Reading Grandma’s Diary with Adult Eyes

Last night I read my grandma’s diary.

When I was a kid in Flint, Michigan, Grandma Bender, who lived on the home farm back in the mountains, represented all that was simple and safe and bountiful. At her many tables, my fifty-some cousins and I ate endless mounds of mashed potatoes and falling-off-the bone turkey and rich slices of rhubarb pie. Once fed, we played riotous games of no-bears-are-out-tonight and sat on the hillside to watch the older cousins race down the slope on their hands.

And at first twilight, we’d be called from our play. Sitting on chairs and benches and blankets under the trees, we’d sing I Love My Mountain Home and Twilight is Stealing—trying to match the bass and alto and tenor and soprano voices of the grownups.

It was this grandma who surprised us with a visit to Flint on what happened to be the day John F. Kennedy was shot. The city was still new to us then. The water tasted bad, my class had a bully, our neighbor beat his wife, and racial tensions were rising. And on the way home from school that day, I learned about the assassination from a carful of raucous, horn-honking high schoolers.

And that was the afternoon I found Grandma Bender at our kitchen table. She sat there, short and round, snapping green beans for dinner. Her hair pinned under her head covering, her cape dress covered with an apron, and her instant smile—all this was such a contrast to my day that I felt two worlds had collided.

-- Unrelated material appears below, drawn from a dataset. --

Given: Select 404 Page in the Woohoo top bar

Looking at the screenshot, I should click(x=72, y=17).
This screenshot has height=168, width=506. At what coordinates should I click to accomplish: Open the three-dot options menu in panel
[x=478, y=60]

When my grandma went back to her mountain farm, I went with her—in my mind, that is. When life got tough in Flint, I’d imagine sitting in her kitchen, watching her roll out pie crusts, or in the living room darning socks with her new radio playing music. A place of peace, where no trouble came.

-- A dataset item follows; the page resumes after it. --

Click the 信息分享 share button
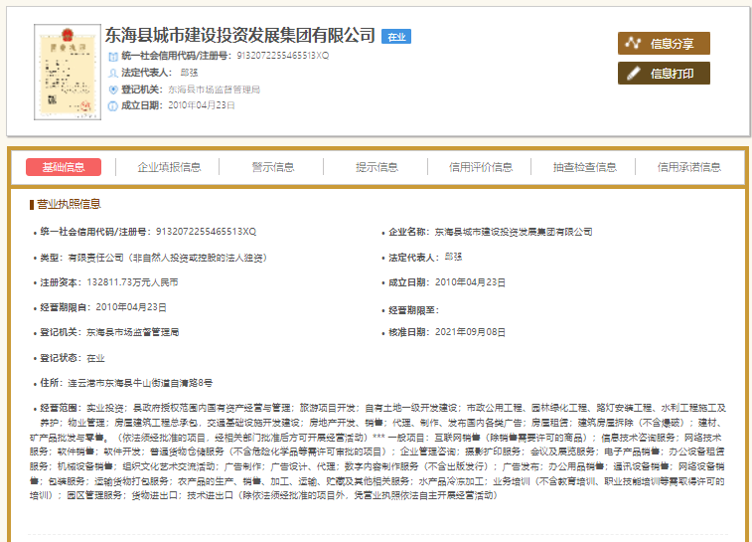Viewport: 752px width, 542px height. [x=664, y=44]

But last night I read my grandma’s diary—and with adult eyes.

All the years I planned lessons and graded mounds of school papers and managed classes of middle school kids and checked through security at the prison school, I’d contrast my life with Grandma, thinking of her as having a leisurely day quilting with her sisters. But her diary showed me otherwise. She “dressed” a thousand chickens and sewed six pairs of bloomers in a day and hilled in 500 strawberry plants and took the wash off the line because the snow would come before it was dry.

I had thought my stress was high. But in the diary I read about her fear of babies dying. And the sickness that seemed to be all around her for weeks and months and years: polio and pneumonia and rheumatism and grippe. And fevers—page after page—hers, grandpa’s, her children and grandchildren and friends. She worried about people falling through hay holes and onto the tines of pitchforks and drowning in farm ponds. She had known these things to happen.

She also wrote about her “nerves” not being good and her heartbeats “messing up”, and I could see why as I read coded messages I didn’t fully understand, but that showed me that she, too, worried about children and grandchildren—and not just their bodies.

Reading Grandma Bender’s diary made her not only a comfort for the journey, but also a companion.